Thursday, October 18th, 2007

Music has a unique power to alter the brain in remarkable and complex ways, and we humans are a musical species no less than a linguistic one.

Dr. Oliver
Sacks

Columbia University

Oliver Sacks was born in 1933 in London, England (both of his parents were physicians) and earned his medical degree at Queen's College, Oxford. In the early 1960s, he moved to the United States and completed an internship in San Francisco and a residency in neurology at UCLA. Since 1965, he has lived in New York. He is currently Professor of Clinical Neurology and Psychiatry at Columbia University. 

In 1966 Dr. Sacks began working as a consulting neurologist for Beth Abraham Hospital, a chronic care facility in the Bronx where he encountered an extraordinary group of patients, many of whom had spent decades in strange, frozen states, like human statues, unable to initiate movement. He recognized these patients as survivors of the great pandemic of sleepy sickness that had swept the world from 1916 to 1927, and treated them with a then-experimental drug, L-dopa, which enabled them to come back to life. They became the subjects of his second book, Awakenings (1973), which later inspired a play by Harold Pinter ("A Kind of Alaska ") and the Oscar-nominated Hollywood movie, "Awakenings," with Robert De Niro and Robin Williams. 

Dr.
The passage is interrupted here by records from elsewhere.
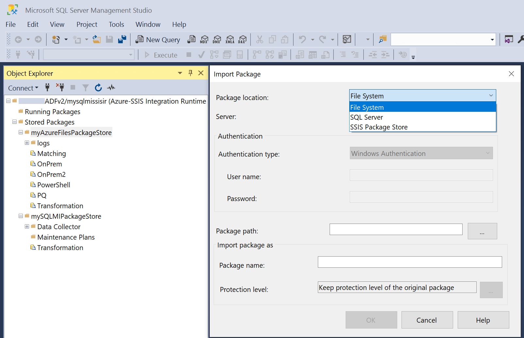Screen dimensions: 524x338
Task: Click the Package name input field
Action: 410,262
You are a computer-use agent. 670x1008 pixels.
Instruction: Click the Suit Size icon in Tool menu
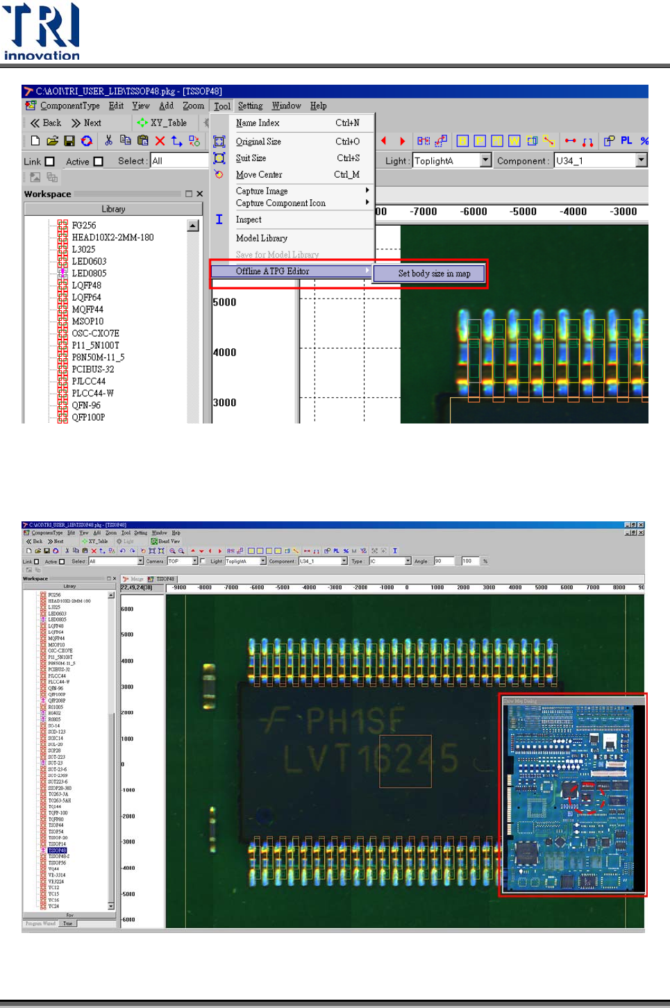point(219,158)
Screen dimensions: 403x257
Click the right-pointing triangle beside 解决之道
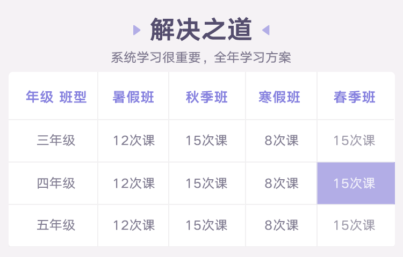136,30
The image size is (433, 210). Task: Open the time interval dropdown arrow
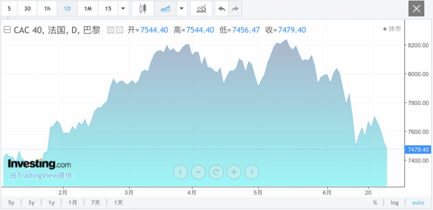coord(123,9)
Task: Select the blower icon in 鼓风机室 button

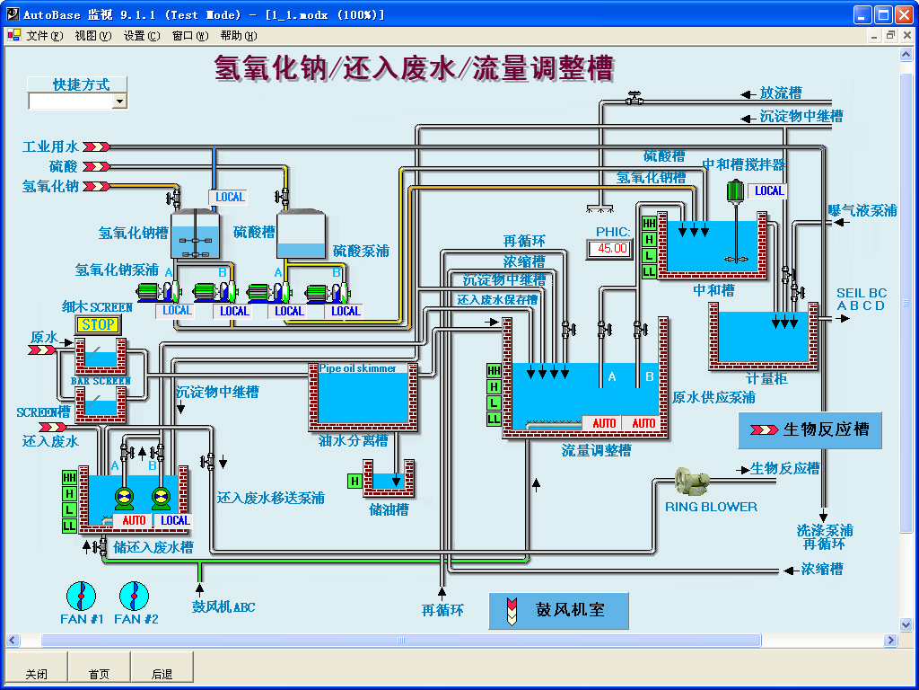Action: click(x=512, y=611)
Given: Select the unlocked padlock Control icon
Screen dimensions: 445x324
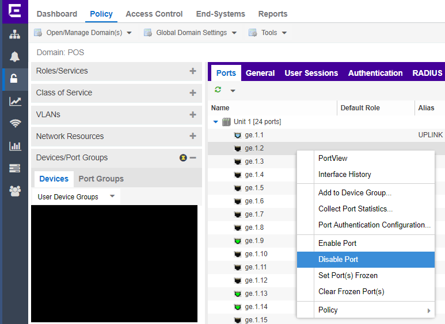Looking at the screenshot, I should coord(14,79).
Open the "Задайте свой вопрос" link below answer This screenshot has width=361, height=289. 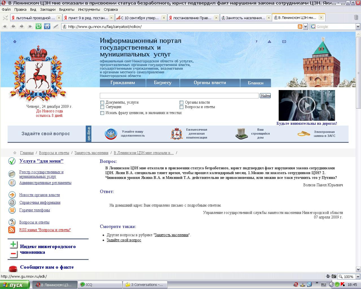124,240
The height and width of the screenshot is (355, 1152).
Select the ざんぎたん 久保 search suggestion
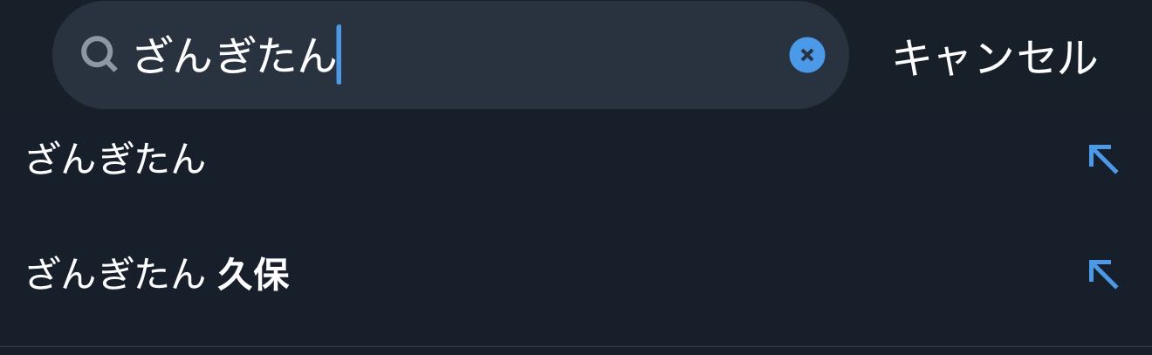point(157,276)
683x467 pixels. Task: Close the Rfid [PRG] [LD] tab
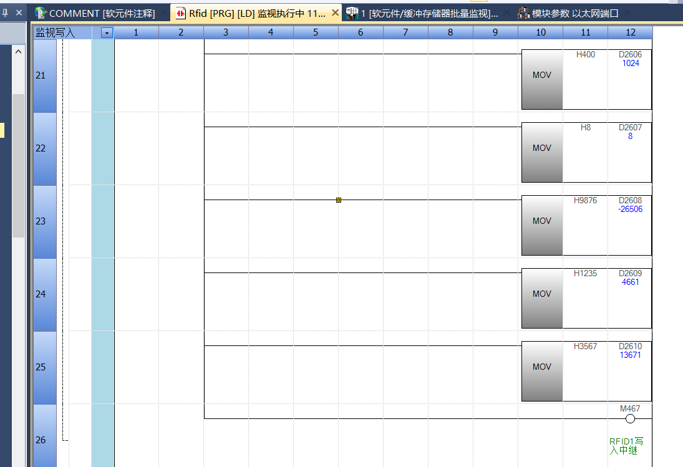(x=336, y=12)
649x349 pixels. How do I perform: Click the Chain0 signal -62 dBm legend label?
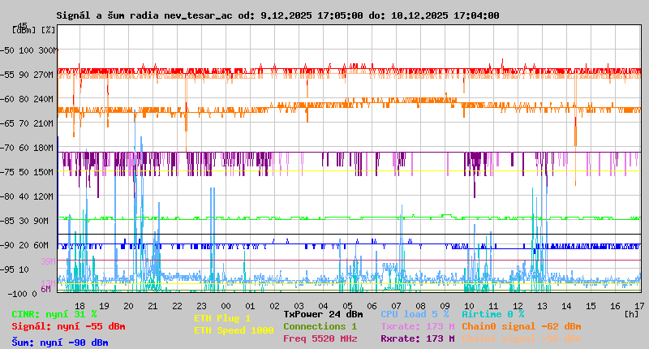tap(521, 326)
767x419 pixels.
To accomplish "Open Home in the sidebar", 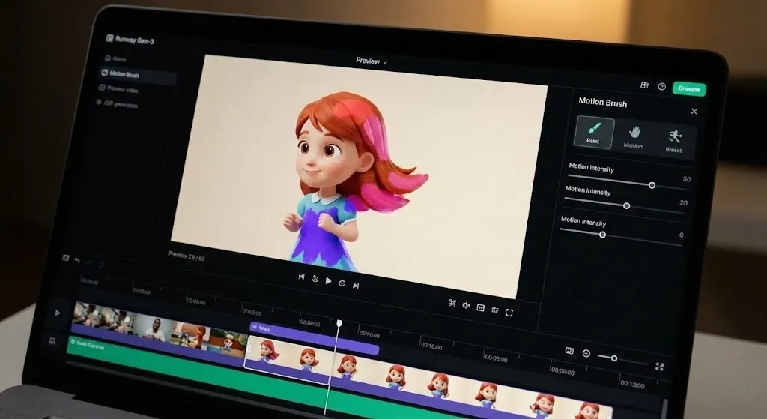I will (x=118, y=58).
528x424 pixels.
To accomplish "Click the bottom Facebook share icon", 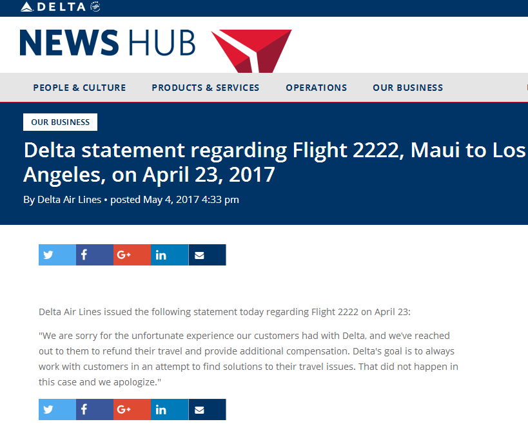I will point(95,409).
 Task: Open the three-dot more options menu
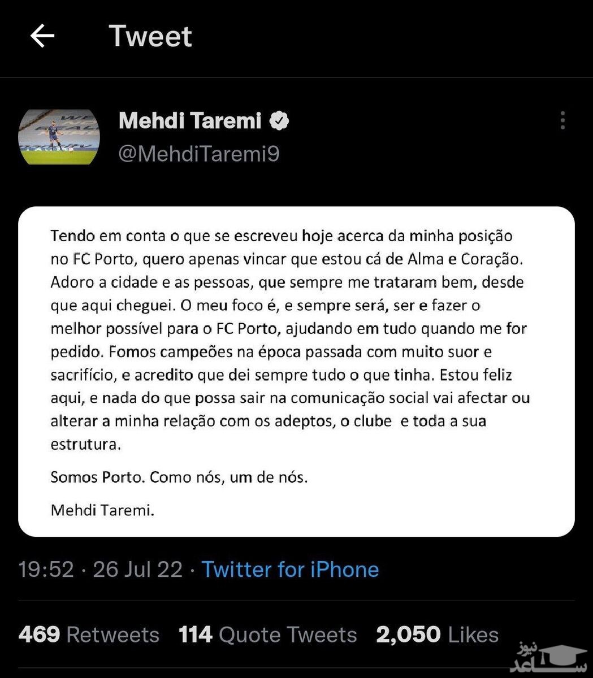562,120
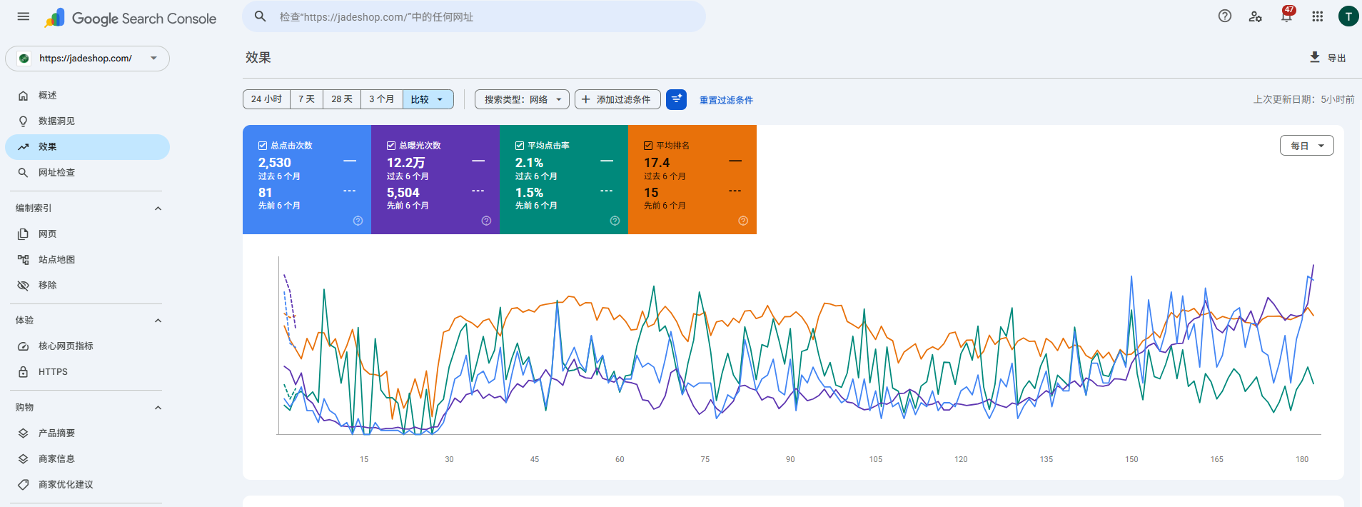Click the reset filters link
This screenshot has height=507, width=1362.
[x=726, y=100]
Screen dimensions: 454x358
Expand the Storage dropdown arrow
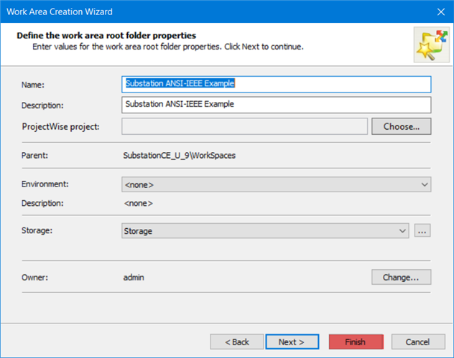click(x=402, y=231)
Sacks is perhaps best known for his 1985 collection of case histories from the far borderlands of neurological experience, The Man Who Mistook His Wife for a Hat , in which he describes patients struggling to live with conditions ranging from Tourette's Syndrome to autism, parkinsonism, musical hallucination, phantom limb syndrome, schizophrenia, retardation and Alzheimer's disease. (This book later inspired a dramatic work by Peter Brook, "L'Homme Qui. . . .)

As a physician and a writer, Oliver Sacks is concerned above all with the ways in which individuals survive and adapt to different neurological diseases and conditions, and what this experience can tell us about the human brain and mind. His books exploring these themes have been bestsellers around the world and are used widely in universities in courses on neuroscience, writing, ethics, philosophy and sociology. They have served as the inspiration for artists working in forms as varied as poetry, essay, documentary, drama, painting, dance, cinema and fiction.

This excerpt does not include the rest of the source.